Как запретить прощупывание существования пользователей на моём Postfix'e?

Question

[jimani]

Некоторые сервисы валидации мыл -- не **формата** мыл, **а самих мыл** -- пытаются подключиться к валидируемому мылу и проверить, сущесвует ли пользователь:

Подключились, дошли до логина, поняли, что пользователь существует - дело сделано, отключаются.

localhost postfix/smtpd[28911]: NOQUEUE: reject: RCPT from aabbccdd[11.22.33.44]: 550 5.1.1 <non_existing_user@my_domain.com>: Recipient address rejected: User unknown; from=<aa@fdsafdsfsd.com> to=<non_existing_user@my_domain.com> proto=SMTP helo=<something_bla_bla>
    
    localhost postfix/smtpd[28911]: disconnect from aabbccdd[11.22.33.44] helo=1 mail=1 rcpt=0/1 quit=1 commands=3/4

Как это можно контролировать на моём postfix сервере?

То есть, как

а) запретить вот такие прощупывания совсем?

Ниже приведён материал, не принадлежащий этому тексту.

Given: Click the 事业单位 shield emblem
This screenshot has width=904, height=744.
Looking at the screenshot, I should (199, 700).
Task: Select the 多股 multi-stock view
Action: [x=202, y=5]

б) как сделать так, чтобы всегда отдавался "да, пользователь существует"? чтобы запутать прощупальщиков

А нормальная аутентификация с паролем и отправка email'ов должна продолжать работать в обычном режиме.

Answer 1

[Rsa97]

Настроить fail2ban

Answer 2

[Дмитрий]

Некоторые почтовые сервера могут так делать проверку адреса отправителя

Answer 3

[CityCat4]

Забить.

Одно время у меня было настроено так, что почта на несуществующих юзеров валилась "юзеру" spamtrap, ящик которого периодически чистился. Но такой финт ушами может принести больше вреда чем пользы, когда обнаружится, что партнеры послали важный документ на адрес менеджера, который вчера уволился и не получив отлупа, стали ждать ответа - а с нашей стороны ессно ничего не было, потому что письмо "принял" spamtrap...

Кроме того, встречная проверка валидности мыла - трюк некоторых антиспамов, например rambler.ru Бывает довольно забавно наблюдать, как почтовик бодается с ним ( а на почтовике greylisting :) )

Comments

[jimani]

>Кроме того, встречная проверка валидности мыла - трюк некоторых антиспамов, например rambler.ru

это как?

[CityCat4]

jimani, Да очень просто. Шлет твой почтовик письмо на zhopa@rambler.ru от имени ruchka@nichego.net, а рамблеровский почтовик говорит ему при приеме - погоди маленько и начинает встречную сессию с твоим - не для того, чтобы что-то передать, а только чтобы выполнить RCPT TO: (ruchka@nichego.net). Если сервер отправки != серверу приема и сервер приема не знает ничего о наличии ящика ruchka@nichego.net например потому что у него smart_host указан в конфиге, которому он передаст письмо в любом случае или сервер приема с greylisting и он говорит на это обращение рамблера - нет, это ты погоди - тут начинается такая санта-барбара, что невозможно сказать, чем оно закончится :)

Answer 4

[Денис]

Запретить такие прощупывания нельзя.
А если честный отправитель ошибся в адресе получателя?
Есть еще проверка отправителя обратным вызовом(10% спама на ней отсеивается).

Comments

[Rsa97]

Есть еще проверка отправителя обратным вызовом

Крайне вредная практика. Представьте, что два сервера начали проверку друг-друга таким способом.

[Денис]

Читающие rfc, знают, что проверка обратным вызовом делается от пустого return-path. Не читающим пишется письмо со стороннего почтового сервера.
За 8 лет поддержки почты было 2 раза.